Task brief —
From the first line of the data through the line containing "You are a computer-use agent. Screen", return each line exactly.

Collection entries
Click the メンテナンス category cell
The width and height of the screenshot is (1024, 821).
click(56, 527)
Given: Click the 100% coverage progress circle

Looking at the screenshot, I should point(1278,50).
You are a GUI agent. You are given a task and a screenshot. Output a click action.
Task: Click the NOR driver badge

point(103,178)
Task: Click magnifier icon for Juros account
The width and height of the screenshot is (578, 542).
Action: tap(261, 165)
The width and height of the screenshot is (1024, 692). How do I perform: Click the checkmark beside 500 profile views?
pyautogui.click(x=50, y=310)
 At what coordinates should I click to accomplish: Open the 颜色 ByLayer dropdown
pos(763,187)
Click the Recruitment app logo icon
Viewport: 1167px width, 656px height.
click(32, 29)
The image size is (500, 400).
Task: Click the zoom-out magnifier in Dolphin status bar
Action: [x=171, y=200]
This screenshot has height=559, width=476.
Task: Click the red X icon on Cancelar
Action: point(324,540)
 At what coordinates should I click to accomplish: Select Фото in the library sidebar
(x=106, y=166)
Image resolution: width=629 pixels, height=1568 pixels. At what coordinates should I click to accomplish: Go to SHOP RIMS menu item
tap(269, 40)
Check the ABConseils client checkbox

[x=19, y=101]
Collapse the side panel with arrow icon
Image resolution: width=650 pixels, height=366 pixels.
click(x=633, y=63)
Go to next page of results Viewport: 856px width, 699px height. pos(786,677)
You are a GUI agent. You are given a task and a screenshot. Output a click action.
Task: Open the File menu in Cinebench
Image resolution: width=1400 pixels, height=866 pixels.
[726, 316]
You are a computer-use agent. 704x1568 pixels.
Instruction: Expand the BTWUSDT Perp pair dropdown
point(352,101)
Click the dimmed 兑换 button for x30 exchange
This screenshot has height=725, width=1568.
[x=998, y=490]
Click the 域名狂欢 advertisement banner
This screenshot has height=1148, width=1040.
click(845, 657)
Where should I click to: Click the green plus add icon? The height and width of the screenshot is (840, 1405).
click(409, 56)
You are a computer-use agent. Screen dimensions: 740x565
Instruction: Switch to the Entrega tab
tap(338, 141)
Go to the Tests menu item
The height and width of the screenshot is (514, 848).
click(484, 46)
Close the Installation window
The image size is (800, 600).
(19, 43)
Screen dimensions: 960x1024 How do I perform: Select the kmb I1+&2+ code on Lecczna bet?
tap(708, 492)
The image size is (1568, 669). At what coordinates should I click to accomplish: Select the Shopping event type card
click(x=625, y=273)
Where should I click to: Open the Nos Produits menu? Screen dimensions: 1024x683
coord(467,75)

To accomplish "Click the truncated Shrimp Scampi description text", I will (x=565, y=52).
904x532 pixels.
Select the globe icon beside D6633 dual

Reply —
Click the メンテナンス category cell
The width and height of the screenshot is (1024, 821).
click(56, 527)
Given: Click the 100% coverage progress circle

Looking at the screenshot, I should point(1278,50).
You are a GUI agent. You are given a task and a screenshot. Output a click action.
Task: Click the NOR driver badge

point(103,178)
Task: Click magnifier icon for Juros account
The width and height of the screenshot is (578, 542).
Action: tap(261, 165)
The width and height of the screenshot is (1024, 692). How do I perform: Click the checkmark beside 500 profile views?
pyautogui.click(x=50, y=310)
 At what coordinates should I click to accomplish: Open the 颜色 ByLayer dropdown
pos(763,187)
Click the Recruitment app logo icon
Viewport: 1167px width, 656px height.
click(32, 29)
The image size is (500, 400).
Task: Click the zoom-out magnifier in Dolphin status bar
Action: [x=171, y=200]
This screenshot has height=559, width=476.
Task: Click the red X icon on Cancelar
Action: point(324,540)
 At what coordinates should I click to accomplish: Select Фото in the library sidebar
(x=106, y=166)
Image resolution: width=629 pixels, height=1568 pixels. At what coordinates should I click to accomplish: Go to SHOP RIMS menu item
tap(269, 40)
Check the ABConseils client checkbox

[x=19, y=101]
Collapse the side panel with arrow icon
Image resolution: width=650 pixels, height=366 pixels.
click(x=633, y=63)
Go to next page of results Viewport: 856px width, 699px height. pos(786,677)
You are a GUI agent. You are given a task and a screenshot. Output a click action.
Task: Open the File menu in Cinebench
Image resolution: width=1400 pixels, height=866 pixels.
[726, 316]
You are a computer-use agent. 704x1568 pixels.
Instruction: Expand the BTWUSDT Perp pair dropdown
point(352,101)
Click the dimmed 兑换 button for x30 exchange
This screenshot has height=725, width=1568.
[x=998, y=490]
Click the 域名狂欢 advertisement banner
This screenshot has height=1148, width=1040.
click(845, 657)
Where should I click to: Click the green plus add icon? The height and width of the screenshot is (840, 1405).
click(409, 56)
You are a computer-use agent. Screen dimensions: 740x565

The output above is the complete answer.